• **MATERIAL SHOWN**
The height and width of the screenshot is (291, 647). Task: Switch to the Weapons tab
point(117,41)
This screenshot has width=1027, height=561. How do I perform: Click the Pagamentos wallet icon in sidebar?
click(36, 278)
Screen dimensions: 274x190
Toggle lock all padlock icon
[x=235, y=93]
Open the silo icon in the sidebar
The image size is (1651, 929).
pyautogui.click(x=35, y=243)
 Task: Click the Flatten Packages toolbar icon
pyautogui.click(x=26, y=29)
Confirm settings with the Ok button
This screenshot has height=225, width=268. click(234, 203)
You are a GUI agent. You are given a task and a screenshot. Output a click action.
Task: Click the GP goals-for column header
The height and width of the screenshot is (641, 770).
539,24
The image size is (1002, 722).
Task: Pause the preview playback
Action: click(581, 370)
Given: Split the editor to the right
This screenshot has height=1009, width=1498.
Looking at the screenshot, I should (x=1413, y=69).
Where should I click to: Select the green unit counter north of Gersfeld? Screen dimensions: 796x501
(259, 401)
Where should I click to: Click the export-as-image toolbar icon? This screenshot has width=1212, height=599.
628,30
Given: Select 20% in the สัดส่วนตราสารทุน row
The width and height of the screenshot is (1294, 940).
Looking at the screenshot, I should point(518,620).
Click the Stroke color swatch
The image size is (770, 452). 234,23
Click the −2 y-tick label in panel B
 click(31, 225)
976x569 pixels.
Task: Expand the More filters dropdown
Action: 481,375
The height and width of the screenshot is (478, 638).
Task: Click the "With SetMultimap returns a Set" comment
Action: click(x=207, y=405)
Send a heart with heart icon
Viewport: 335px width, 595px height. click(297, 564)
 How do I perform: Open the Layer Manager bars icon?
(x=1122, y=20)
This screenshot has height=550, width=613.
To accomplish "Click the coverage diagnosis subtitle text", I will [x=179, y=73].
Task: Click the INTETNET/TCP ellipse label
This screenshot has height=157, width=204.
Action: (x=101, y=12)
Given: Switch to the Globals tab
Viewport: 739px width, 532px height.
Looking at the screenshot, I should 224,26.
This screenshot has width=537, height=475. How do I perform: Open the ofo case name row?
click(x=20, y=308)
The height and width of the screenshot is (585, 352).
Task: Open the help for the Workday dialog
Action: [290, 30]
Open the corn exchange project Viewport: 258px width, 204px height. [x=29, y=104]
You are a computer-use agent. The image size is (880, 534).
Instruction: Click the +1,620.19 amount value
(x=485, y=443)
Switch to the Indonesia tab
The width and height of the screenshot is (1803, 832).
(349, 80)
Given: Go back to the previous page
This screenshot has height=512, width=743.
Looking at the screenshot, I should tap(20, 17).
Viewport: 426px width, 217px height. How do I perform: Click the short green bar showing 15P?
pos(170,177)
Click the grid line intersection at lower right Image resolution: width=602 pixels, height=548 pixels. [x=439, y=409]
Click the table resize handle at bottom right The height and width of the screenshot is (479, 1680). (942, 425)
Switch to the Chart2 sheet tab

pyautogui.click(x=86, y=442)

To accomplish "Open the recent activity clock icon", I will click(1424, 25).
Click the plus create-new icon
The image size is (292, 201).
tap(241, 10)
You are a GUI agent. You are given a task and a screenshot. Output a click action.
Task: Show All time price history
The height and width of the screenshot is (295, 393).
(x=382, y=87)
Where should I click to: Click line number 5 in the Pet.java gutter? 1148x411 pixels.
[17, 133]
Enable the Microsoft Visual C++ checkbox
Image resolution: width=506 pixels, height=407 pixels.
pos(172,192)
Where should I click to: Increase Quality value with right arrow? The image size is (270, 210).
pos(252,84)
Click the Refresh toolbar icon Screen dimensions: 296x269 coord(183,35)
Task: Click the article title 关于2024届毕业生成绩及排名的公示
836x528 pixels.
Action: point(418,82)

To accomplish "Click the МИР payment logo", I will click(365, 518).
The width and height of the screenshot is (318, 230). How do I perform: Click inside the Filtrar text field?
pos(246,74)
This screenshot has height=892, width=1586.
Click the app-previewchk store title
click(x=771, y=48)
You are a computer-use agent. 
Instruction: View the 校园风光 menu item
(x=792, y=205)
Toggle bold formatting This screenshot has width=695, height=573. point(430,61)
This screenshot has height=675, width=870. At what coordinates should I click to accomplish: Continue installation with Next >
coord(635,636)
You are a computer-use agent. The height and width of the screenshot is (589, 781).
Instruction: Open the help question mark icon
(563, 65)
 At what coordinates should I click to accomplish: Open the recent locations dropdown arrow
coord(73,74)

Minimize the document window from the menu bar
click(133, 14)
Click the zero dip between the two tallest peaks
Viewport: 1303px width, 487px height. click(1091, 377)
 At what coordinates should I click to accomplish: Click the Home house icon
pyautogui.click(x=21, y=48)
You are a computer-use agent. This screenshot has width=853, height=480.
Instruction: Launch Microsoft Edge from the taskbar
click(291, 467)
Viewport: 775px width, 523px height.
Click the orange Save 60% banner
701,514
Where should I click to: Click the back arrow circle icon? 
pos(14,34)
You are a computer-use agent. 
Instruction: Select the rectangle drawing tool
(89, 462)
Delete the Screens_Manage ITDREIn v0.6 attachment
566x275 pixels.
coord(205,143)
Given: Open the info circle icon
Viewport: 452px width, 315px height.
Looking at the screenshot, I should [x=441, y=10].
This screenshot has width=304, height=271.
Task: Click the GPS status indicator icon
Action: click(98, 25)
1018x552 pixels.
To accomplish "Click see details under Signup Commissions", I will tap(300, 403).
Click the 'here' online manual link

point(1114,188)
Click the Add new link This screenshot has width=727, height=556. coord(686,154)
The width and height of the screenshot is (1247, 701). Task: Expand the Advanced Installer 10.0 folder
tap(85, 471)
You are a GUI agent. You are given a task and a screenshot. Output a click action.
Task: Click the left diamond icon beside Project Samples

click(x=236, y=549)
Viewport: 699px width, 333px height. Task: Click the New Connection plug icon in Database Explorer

• **WORK REQUEST**
Word for word, copy every entry.

• **PROBLEM SOLUTION**
The height and width of the screenshot is (291, 647). Task: Switch to the Weapons tab
point(117,41)
This screenshot has width=1027, height=561. How do I perform: Click the Pagamentos wallet icon in sidebar?
click(36, 278)
Screen dimensions: 274x190
Toggle lock all padlock icon
[x=235, y=93]
Open the silo icon in the sidebar
The image size is (1651, 929).
pyautogui.click(x=35, y=243)
 Task: Click the Flatten Packages toolbar icon
pyautogui.click(x=26, y=29)
Confirm settings with the Ok button
This screenshot has height=225, width=268. click(234, 203)
You are a GUI agent. You are given a task and a screenshot. Output a click action.
Task: Click the GP goals-for column header
The height and width of the screenshot is (641, 770).
539,24
The image size is (1002, 722).
Task: Pause the preview playback
Action: click(581, 370)
Given: Split the editor to the right
This screenshot has height=1009, width=1498.
Looking at the screenshot, I should (x=1413, y=69).
Where should I click to: Select the green unit counter north of Gersfeld? Screen dimensions: 796x501
(259, 401)
Where should I click to: Click the export-as-image toolbar icon? This screenshot has width=1212, height=599.
628,30
Given: Select 20% in the สัดส่วนตราสารทุน row
The width and height of the screenshot is (1294, 940).
Looking at the screenshot, I should point(518,620).
Click the Stroke color swatch
The image size is (770, 452). 234,23
Click the −2 y-tick label in panel B
 click(31, 225)
976x569 pixels.
Task: Expand the More filters dropdown
Action: 481,375
The height and width of the screenshot is (478, 638).
Task: Click the "With SetMultimap returns a Set" comment
Action: click(x=207, y=405)
Send a heart with heart icon
Viewport: 335px width, 595px height. click(297, 564)
 How do I perform: Open the Layer Manager bars icon?
(x=1122, y=20)
This screenshot has height=550, width=613.
To accomplish "Click the coverage diagnosis subtitle text", I will [x=179, y=73].
Task: Click the INTETNET/TCP ellipse label
This screenshot has height=157, width=204.
Action: (x=101, y=12)
Given: Switch to the Globals tab
Viewport: 739px width, 532px height.
Looking at the screenshot, I should 224,26.
This screenshot has width=537, height=475. How do I perform: Open the ofo case name row?
click(x=20, y=308)
The height and width of the screenshot is (585, 352).
Task: Open the help for the Workday dialog
Action: [290, 30]
Open the corn exchange project Viewport: 258px width, 204px height. [x=29, y=104]
You are a computer-use agent. The image size is (880, 534).
Instruction: Click the +1,620.19 amount value
(x=485, y=443)
Switch to the Indonesia tab
The width and height of the screenshot is (1803, 832).
(349, 80)
Given: Go back to the previous page
This screenshot has height=512, width=743.
Looking at the screenshot, I should tap(20, 17).
Viewport: 426px width, 217px height. How do I perform: Click the short green bar showing 15P?
pos(170,177)
Click the grid line intersection at lower right Image resolution: width=602 pixels, height=548 pixels. [x=439, y=409]
Click the table resize handle at bottom right The height and width of the screenshot is (479, 1680). (942, 425)
Switch to the Chart2 sheet tab

pyautogui.click(x=86, y=442)

To accomplish "Open the recent activity clock icon", I will click(1424, 25).
Click the plus create-new icon
The image size is (292, 201).
tap(241, 10)
You are a GUI agent. You are given a task and a screenshot. Output a click action.
Task: Show All time price history
The height and width of the screenshot is (295, 393).
(x=382, y=87)
Where should I click to: Click line number 5 in the Pet.java gutter? 1148x411 pixels.
[17, 133]
Enable the Microsoft Visual C++ checkbox
Image resolution: width=506 pixels, height=407 pixels.
pos(172,192)
Where should I click to: Increase Quality value with right arrow? The image size is (270, 210).
pos(252,84)
Click the Refresh toolbar icon Screen dimensions: 296x269 coord(183,35)
Task: Click the article title 关于2024届毕业生成绩及排名的公示
836x528 pixels.
Action: point(418,82)

To accomplish "Click the МИР payment logo", I will click(365, 518).
The width and height of the screenshot is (318, 230). How do I perform: Click inside the Filtrar text field?
pos(246,74)
This screenshot has height=892, width=1586.
Click the app-previewchk store title
click(x=771, y=48)
You are a computer-use agent. 
Instruction: View the 校园风光 menu item
(x=792, y=205)
Toggle bold formatting This screenshot has width=695, height=573. point(430,61)
This screenshot has height=675, width=870. At what coordinates should I click to accomplish: Continue installation with Next >
coord(635,636)
You are a computer-use agent. The height and width of the screenshot is (589, 781).
Instruction: Open the help question mark icon
(563, 65)
 At what coordinates should I click to accomplish: Open the recent locations dropdown arrow
coord(73,74)

Minimize the document window from the menu bar
click(133, 14)
Click the zero dip between the two tallest peaks
Viewport: 1303px width, 487px height. click(1091, 377)
 At what coordinates should I click to accomplish: Click the Home house icon
pyautogui.click(x=21, y=48)
You are a computer-use agent. This screenshot has width=853, height=480.
Instruction: Launch Microsoft Edge from the taskbar
click(291, 467)
Viewport: 775px width, 523px height.
Click the orange Save 60% banner
701,514
Where should I click to: Click the back arrow circle icon? 
pos(14,34)
You are a computer-use agent. 
Instruction: Select the rectangle drawing tool
(89, 462)
Delete the Screens_Manage ITDREIn v0.6 attachment
566x275 pixels.
coord(205,143)
Given: Open the info circle icon
Viewport: 452px width, 315px height.
Looking at the screenshot, I should [x=441, y=10].
This screenshot has width=304, height=271.
Task: Click the GPS status indicator icon
Action: click(98, 25)
1018x552 pixels.
To accomplish "Click see details under Signup Commissions", I will tap(300, 403).
Click the 'here' online manual link

point(1114,188)
Click the Add new link This screenshot has width=727, height=556. coord(686,154)
The width and height of the screenshot is (1247, 701). Task: Expand the Advanced Installer 10.0 folder
tap(85, 471)
You are a GUI agent. You are given a task and a screenshot. Output a click action.
Task: Click the left diamond icon beside Project Samples

click(x=236, y=549)
Viewport: 699px width, 333px height. Task: Click the New Connection plug icon in Database Explorer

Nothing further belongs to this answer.